Ford’s shares are up 140 percent from their low of $6.58, closing Friday at $15.83. Capital spending of more than $7 billion annually — 4.3 percent of Ford’s $164.2 billion revenues — is on the high side for the global automakers, but it signifies an investment in the lifeblood of the business — new cars and trucks.

“It’s still early and it’s very fragile,” Bill Ford said of the two-year old turnaround plan that aims to deliver $7 billion in pre-tax profits by the middle of the decade (which is just around the corner). “We just need to stick to the game plan. It’s not terribly sexy; it’s three yards and a cloud of dust.”

Fine, so long as the game plan works. Like Toyota, Germany’s BMW AG and France’s PSA Peugeot-Citroen, the Ford family’s controlling stake in the automaker gives Ford the ability to spurn the short-termitis of the capital markets. Some analysts and investors do not like that approach, but there’s ample evidence in Paris, Munich and Toyota City that it can build value over the longer term.
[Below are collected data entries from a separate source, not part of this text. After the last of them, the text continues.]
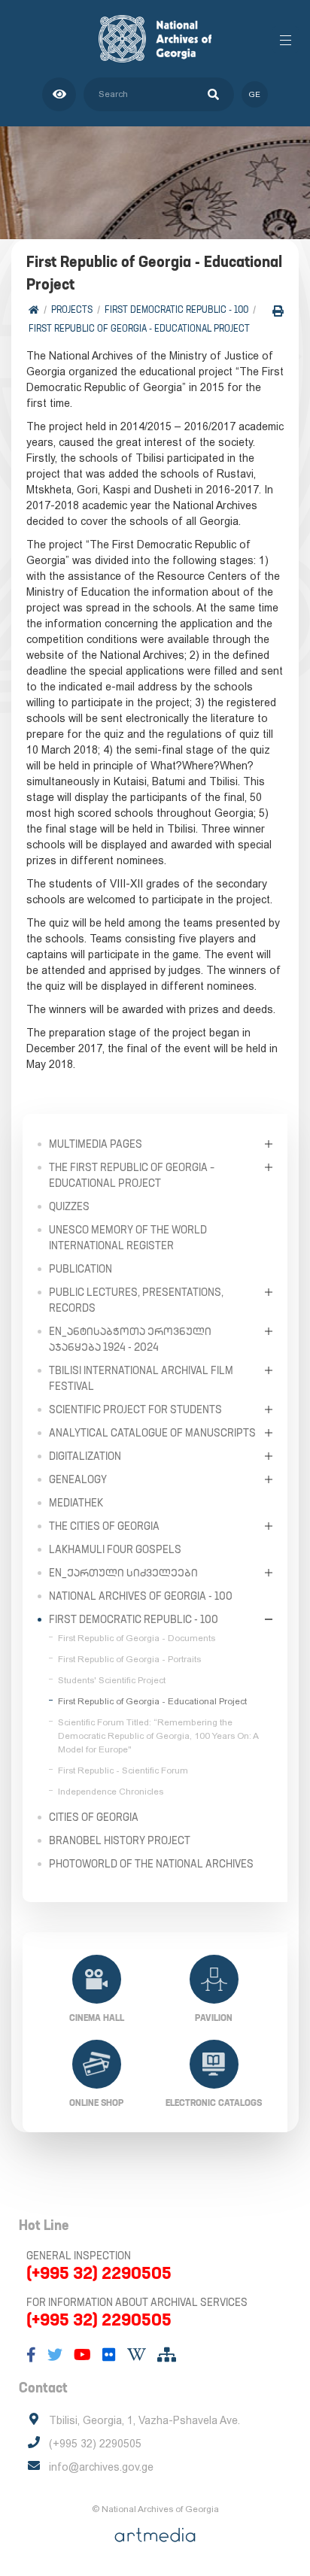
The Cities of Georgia (104, 1526)
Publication (80, 1269)
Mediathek (76, 1502)
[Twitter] (54, 2355)
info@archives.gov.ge (101, 2467)
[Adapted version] (59, 94)
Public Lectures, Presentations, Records (136, 1300)
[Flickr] (109, 2355)
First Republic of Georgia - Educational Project (139, 328)
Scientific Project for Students (135, 1409)
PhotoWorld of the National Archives (151, 1864)
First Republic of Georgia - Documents (136, 1638)
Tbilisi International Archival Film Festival (141, 1378)
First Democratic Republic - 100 (176, 309)
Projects (72, 309)
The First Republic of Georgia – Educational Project (131, 1175)
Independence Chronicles (110, 1791)
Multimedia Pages (95, 1144)
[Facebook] (31, 2355)
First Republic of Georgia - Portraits (129, 1659)
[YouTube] (82, 2355)
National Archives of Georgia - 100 (140, 1596)
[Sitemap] (166, 2355)
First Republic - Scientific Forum (123, 1770)
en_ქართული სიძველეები (123, 1572)
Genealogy (78, 1479)
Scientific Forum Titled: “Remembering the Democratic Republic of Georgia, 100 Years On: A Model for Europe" (158, 1736)
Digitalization (85, 1456)
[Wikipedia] (136, 2355)
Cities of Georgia (93, 1817)
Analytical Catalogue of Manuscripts (152, 1433)
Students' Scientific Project (112, 1680)
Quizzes (69, 1206)
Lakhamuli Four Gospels (115, 1549)
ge (254, 94)
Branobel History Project (119, 1840)
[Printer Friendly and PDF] (278, 311)
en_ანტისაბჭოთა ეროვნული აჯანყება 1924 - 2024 (130, 1339)
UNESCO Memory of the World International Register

We still don’t know whether that will be the case at Ford under Bill Ford, who concedes that this year isn’t likely to be a banner one for profits considering all the new products Ford will be launching. Nor are there any guarantees that the automaker will hit the $7 billion target it laid out in January 2002 after losses of $5.5 billion.

On more than one occasion recently, Bill Ford has lamented, only half in jest, the company’s commitment to $7 billion pre-tax profits at the end of a five-year turnaround plan. It’s almost impossible, he says, to predict market trends and geopolitical events three, four or five years out.

“My guys keep telling me we had no choice, that we couldn’t come up with a plan and not come out with a number,” Bill Ford said. “When you’re in a rebuilding mode, you have to be more open. We put out a lot of metrics and even when we meet those metrics (many analysts) don’t seem to care.”

That’s why the mantra inside Ford’s executive ranks is simple: Under-promise and over-deliver. Sooner or later, they figure, perception will catch up to reality.

Not that you could blame Ford’s skeptics for being skeptical. Despite the run-up in shares of GM and Ford, it’s fashionable to be down on Detroit, bullish on Nissan and Honda and positively wild about Toyota and BMW.

There are hard numbers, charts and earnings models to buttress those assessments. Toyota is gaining market share every month. It is building yet another truck plant in the United States, this one in Texas, the heart of American pickup country. And it is considered, with some careful justification, to be the industry’s environmental leader.

But we haven’t reached the end of history at Ford, any more than we have for Detroit’s automakers as a whole. Ford is gaining traction even as its rivals are accelerating.

The point is that the bosses of the Glass House have pulled Ford back from the brink — again.